▶ [TASK ITEM]:
One line in the listing below contains "Home (37, 1776)". Repeat that line and each line after it exactly, ending with the last one.

▶ [RECORDS FOR THE TASK]:
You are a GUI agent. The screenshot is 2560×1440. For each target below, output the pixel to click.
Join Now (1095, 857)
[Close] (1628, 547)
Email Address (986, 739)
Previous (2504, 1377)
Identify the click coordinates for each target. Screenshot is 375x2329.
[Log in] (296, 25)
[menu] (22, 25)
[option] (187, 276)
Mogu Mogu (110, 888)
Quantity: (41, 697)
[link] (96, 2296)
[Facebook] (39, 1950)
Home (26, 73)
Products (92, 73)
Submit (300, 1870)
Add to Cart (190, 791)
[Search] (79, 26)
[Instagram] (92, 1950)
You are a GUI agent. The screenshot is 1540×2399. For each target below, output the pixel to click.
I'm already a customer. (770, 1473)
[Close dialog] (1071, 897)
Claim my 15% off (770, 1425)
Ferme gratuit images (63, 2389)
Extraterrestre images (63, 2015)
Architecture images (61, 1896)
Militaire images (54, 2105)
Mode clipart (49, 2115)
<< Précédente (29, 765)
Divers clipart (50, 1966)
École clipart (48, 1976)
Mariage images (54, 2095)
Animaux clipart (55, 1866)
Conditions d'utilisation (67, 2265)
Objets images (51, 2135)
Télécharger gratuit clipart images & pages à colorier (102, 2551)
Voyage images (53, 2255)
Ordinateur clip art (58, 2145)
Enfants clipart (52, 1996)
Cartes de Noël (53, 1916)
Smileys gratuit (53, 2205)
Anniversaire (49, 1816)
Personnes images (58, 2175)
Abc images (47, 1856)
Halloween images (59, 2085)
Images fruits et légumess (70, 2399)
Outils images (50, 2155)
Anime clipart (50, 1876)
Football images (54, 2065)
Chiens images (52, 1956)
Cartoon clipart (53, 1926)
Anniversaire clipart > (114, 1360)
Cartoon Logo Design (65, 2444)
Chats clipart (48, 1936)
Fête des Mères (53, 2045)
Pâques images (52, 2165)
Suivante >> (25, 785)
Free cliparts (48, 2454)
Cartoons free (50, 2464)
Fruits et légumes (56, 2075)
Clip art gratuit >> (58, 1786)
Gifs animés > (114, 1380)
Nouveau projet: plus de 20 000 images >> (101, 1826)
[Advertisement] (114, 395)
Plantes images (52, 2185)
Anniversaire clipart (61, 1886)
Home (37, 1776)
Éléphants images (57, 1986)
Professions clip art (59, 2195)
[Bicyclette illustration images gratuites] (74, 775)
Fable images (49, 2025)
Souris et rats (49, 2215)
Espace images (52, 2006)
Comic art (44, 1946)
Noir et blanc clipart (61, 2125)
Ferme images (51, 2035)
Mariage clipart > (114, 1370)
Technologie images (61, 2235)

▶ [RESPONSE FOR THIS EXERCISE]:
Home (37, 1776)
Éléphants images (57, 1986)
Professions clip art (59, 2195)
[Bicyclette illustration images gratuites] (74, 775)
Fable images (49, 2025)
Souris et rats (49, 2215)
Espace images (52, 2006)
Comic art (44, 1946)
Noir et blanc clipart (61, 2125)
Ferme images (51, 2035)
Mariage clipart > (114, 1370)
Technologie images (61, 2235)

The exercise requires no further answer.